Sous terre, c’est un véritable festival pour nos sens : les joyaux résultant du travail de l’eau et du calcaire, le clapotis de l’eau et nos propres pas dans le filet d’eau qui coule au sol, la fraicheur de ce monde souterrain… Et avant de retrouver la lumière du jour, c’est l’ozone, absent dans l’obscurité de la galerie, qui vient titiller nos narines.

C’est “notre” Jean (Romand-Monnier) qui, lors de la première sortie de juin, a remarqué l’inversion, sur ce schéma de l’article sur la Bouna, entre les résultats de datation du cœur des concrétions calcaires et ceux de la périphérie.

Un grand merci à Jean Sesiano pour cette découverte exceptionnelle ! Pour tout savoir sur l’histoire de la Bouna et les études réalisées par Jean et son équipe, lisez l’article qui leur est consacré.

Marjorie Lathuillière

Sortie géologie au col de la Faucille

Par Riwal Leeman, étudiant en géologie.

Le calcaire du Jura est sédimentaire
Tout d’abord, nous avons commencé par une introduction sur ce qu’est la géologie et ce que cette science étudie, et par une explication sur les différences entre les 3 grands types de roches: magmatiques, métamorphiques, et sédimentaires. Les roches de la Haute Chaîne, le chainon le plus oriental et le plus élevé du Jura, appartiennent à cette dernière catégorie. Le fameux calcaire que l’on trouve chez nous est une roche sédimentaire. Il s’est formé au Mésozoïque, et plus précisément au Kimméridgien pour les roches observées au col de la Faucille : elles ont donc plus de 150 millions d’années ! À titre comparatif, la chaîne du Jura n’a commencé à s’élever il y a seulement 11 millions d’années.

Un petit air de Caraïbes
Il existe donc différents types de calcaires, pouvant contenir des fragments de fossiles, ou encore des grains de silice. Ici le calcaire est récifal, il s’est formé à partir de récifs (comme la grande barrière de corail aujourd’hui) dans un climat chaud, dans des eaux oxygénées, agitées et peu profondes.

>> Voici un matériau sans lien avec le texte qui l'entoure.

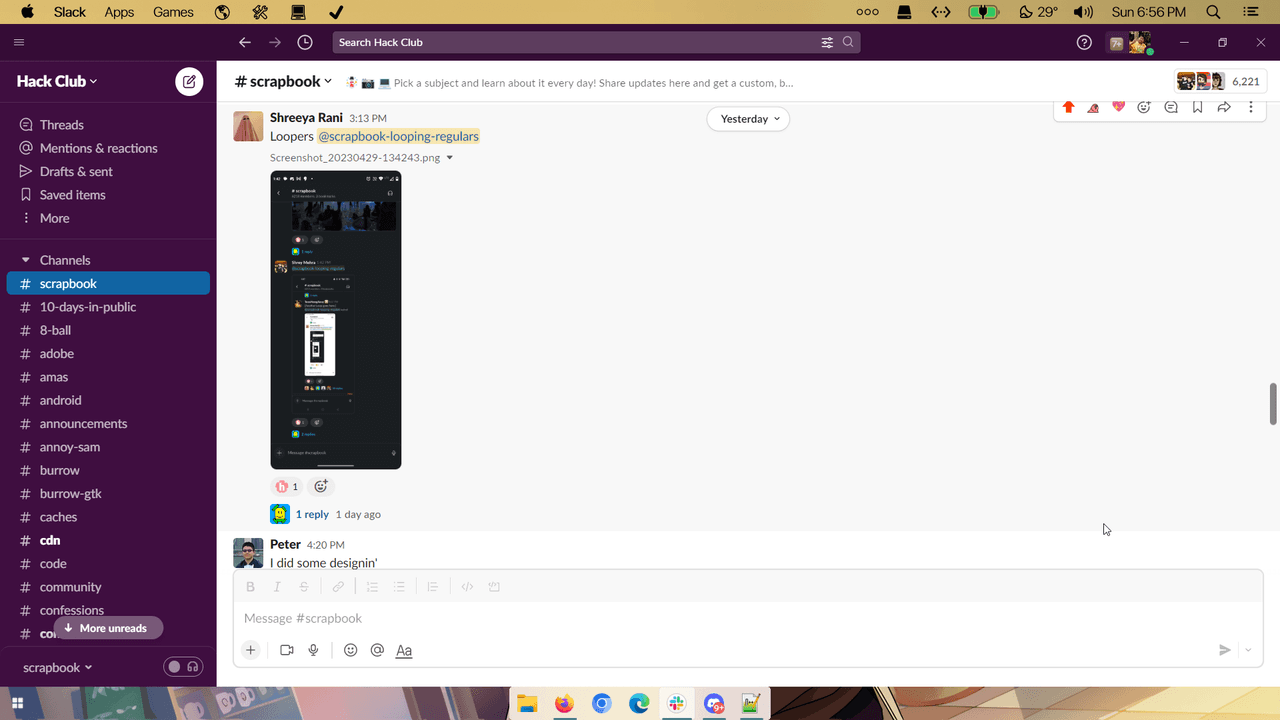Viewport: 1280px width, 720px height.
Task: Open the history clock icon
Action: click(305, 42)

L’endroit, très différent d’aujourd’hui, devait alors ressembler aux Caraïbes.  

Chronologie des Monts Jura
-Jurassique supérieur (155 Ma) : formation des calcaires composant les roches présentes à la Faucille
-Éocène (environ 40 Ma) : les Alpes ont déjà commencé à se former, et le Jura subit une première érosion karstique
-Serravalien (11 Ma-aujourd’hui) : plissement du Jura en avant des Alpes comme conséquence de celles-ci, et 2ème érosion karstique, encore à l’oeuvre aujourd’hui
-20 000 ans : fin de la dernière glaciation, qui marque fortement nos paysages (vallées en U, moraines, blocs erratiques, stries glaciaires sur les roches moutonnées…)

Les marques de l’eau sur le paysage
Le paysage, on le voit, est fortement marqué par le passage ancien des glaciers – qui n’est pas si ancien à l’échelle géologique puisque des humains étaient déjà présents en Europe depuis longtemps à ce moment-là. 

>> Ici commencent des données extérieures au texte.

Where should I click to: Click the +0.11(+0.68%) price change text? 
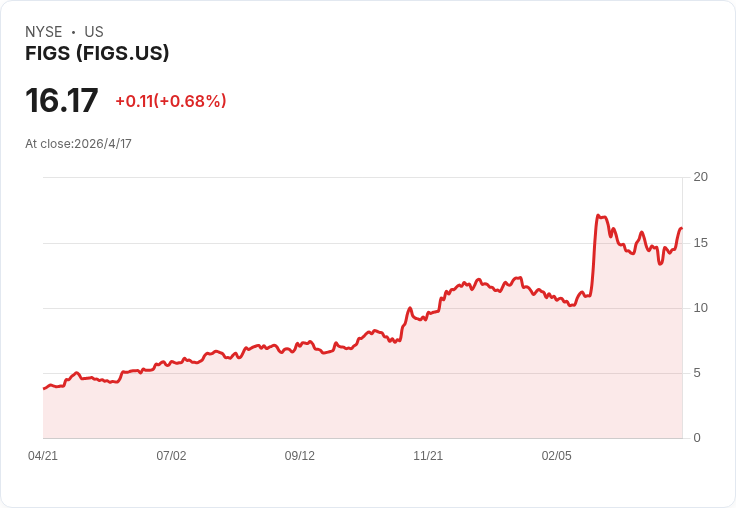[171, 101]
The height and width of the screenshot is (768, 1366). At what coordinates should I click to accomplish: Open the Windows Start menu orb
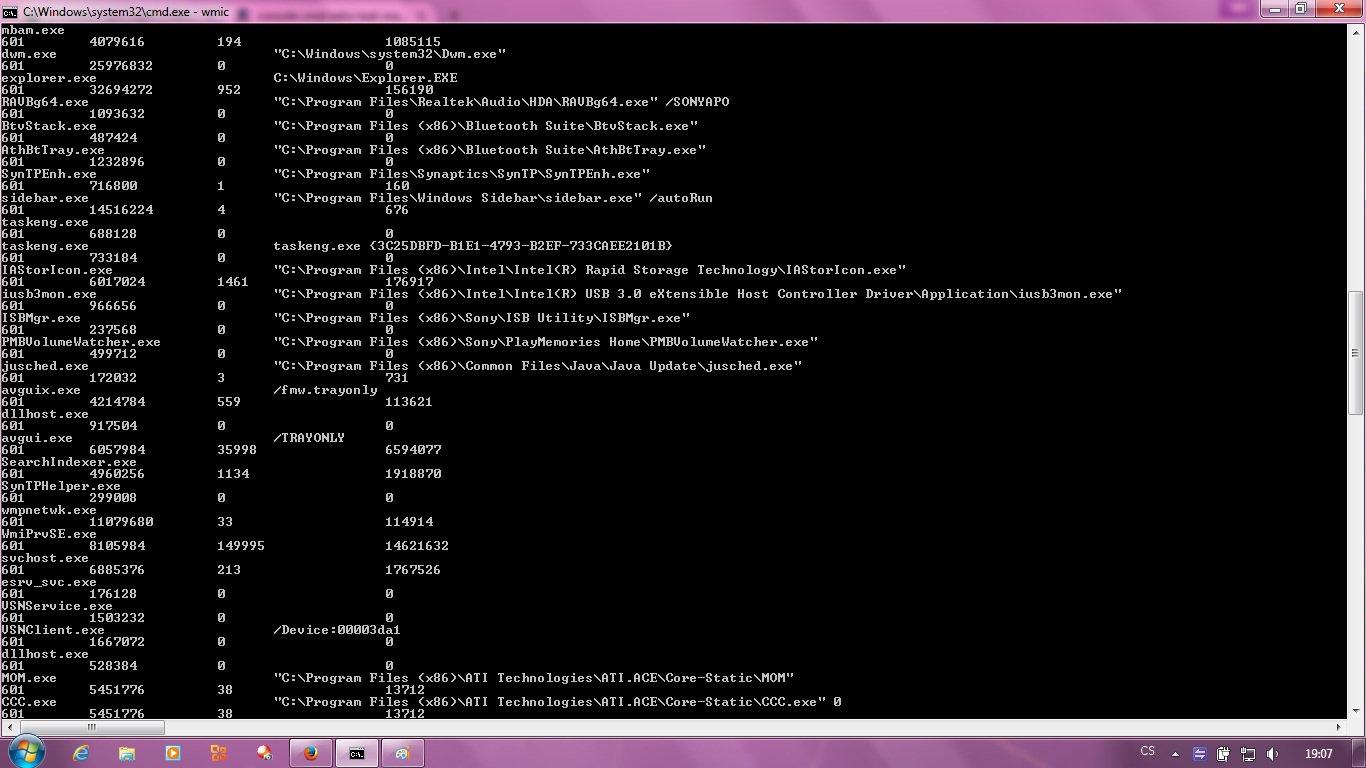[x=25, y=752]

On observe également d’autres formes sur les Monts Jura, qui ne sont pas associées au passage des glaciers, mais plutôt à la lente (quelques mm par an) dissolution des calcaires du massif. Cela forme des gouffres, des dolines (dépressions arrondies), des lapiaz, des pertes (comme sur la Valserine), des fissures… L’eau est un facteur majeur d’évolution du relief des montagnes du Jura.

Observation sur le terrain
On a ensuite regardé des roches à l’oeil nu. 

On constate qu’elles sont plissées, ce qui témoigne de la formation du Jura, car en effet, à l’origine, lorsque le calcaire se forme en mer peu profonde, le fond de la mer est (en moyenne assez) plat ! On voit également des fragments de coquilles dans la roche, témoins d’organismes marins et donc d’un environnement de dépôt très différent. J’ai montré ensuite 3 fossiles trouvés dans le Jura, comme exemple des êtres vivants qui étaient présents sur ce lieu il y a des millions et des millions d’années. 

2 beaux cristaux de calcite sont également présents sur le site, en inclusion dans la roche.